Top of SOURCE DOCUMENT
The Invasion

When I first met Billy Proctor he told me that if I was going to make it out here, I needed to be able to laugh at everything.  Right now I have ants falling on my head and it’s a real test of my sense of humor.  At times I cannot even muster a fake chuckle.  At night, ants are being flung across my bedroom when my instinctual panic button has been pushed when I wake to find them crawling on my bare skin. I feel like I’m living in a cult classic horror movie, like Attack of the Killer Ants.  And they do bite!  Billy had one tear a chunk out of him and drew blood.  I only had a shot of formic acid venom spat into me, swelling an already injured tendon-torn finger.
Bottom of SOURCE DOCUMENT
Top of RECORD EXTRACTS
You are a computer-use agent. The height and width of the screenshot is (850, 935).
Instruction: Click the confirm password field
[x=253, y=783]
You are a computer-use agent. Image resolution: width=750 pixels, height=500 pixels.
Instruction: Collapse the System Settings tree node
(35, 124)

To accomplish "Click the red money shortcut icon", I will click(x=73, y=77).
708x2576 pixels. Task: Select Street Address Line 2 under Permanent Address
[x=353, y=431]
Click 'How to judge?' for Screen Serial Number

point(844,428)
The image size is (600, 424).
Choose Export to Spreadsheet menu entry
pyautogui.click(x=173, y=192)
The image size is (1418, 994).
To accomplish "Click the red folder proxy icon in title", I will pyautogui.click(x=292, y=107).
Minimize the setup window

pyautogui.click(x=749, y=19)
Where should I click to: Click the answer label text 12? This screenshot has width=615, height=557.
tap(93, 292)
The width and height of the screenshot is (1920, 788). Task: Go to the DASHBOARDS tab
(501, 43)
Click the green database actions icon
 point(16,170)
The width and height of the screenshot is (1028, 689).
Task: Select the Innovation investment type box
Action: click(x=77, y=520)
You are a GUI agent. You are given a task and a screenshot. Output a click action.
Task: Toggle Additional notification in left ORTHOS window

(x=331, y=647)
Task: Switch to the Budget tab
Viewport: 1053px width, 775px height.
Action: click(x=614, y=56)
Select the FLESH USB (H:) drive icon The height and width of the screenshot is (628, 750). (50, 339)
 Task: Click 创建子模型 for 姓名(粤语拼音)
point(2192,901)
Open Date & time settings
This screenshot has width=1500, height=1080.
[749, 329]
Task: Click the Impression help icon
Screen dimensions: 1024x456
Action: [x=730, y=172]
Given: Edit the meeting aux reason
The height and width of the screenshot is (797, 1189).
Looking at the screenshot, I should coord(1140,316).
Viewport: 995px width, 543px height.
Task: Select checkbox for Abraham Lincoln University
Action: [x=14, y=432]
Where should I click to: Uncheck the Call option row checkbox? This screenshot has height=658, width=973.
Bottom of RECORD EXTRACTS
(AIM OF THE EXERCISE):
Answer these questions from "The Invasion":
(a) According to Billy Proctor, what did the writer need to be able to do to make it out here?
(b) What movie title does the writer use to describe the situation?
(c) What did the ant that bit Billy do to him?

(YOUR RESPONSE):
(a) Laugh at everything.
(b) Attack of the Killer Ants.
(c) It tore a chunk out of him and drew blood.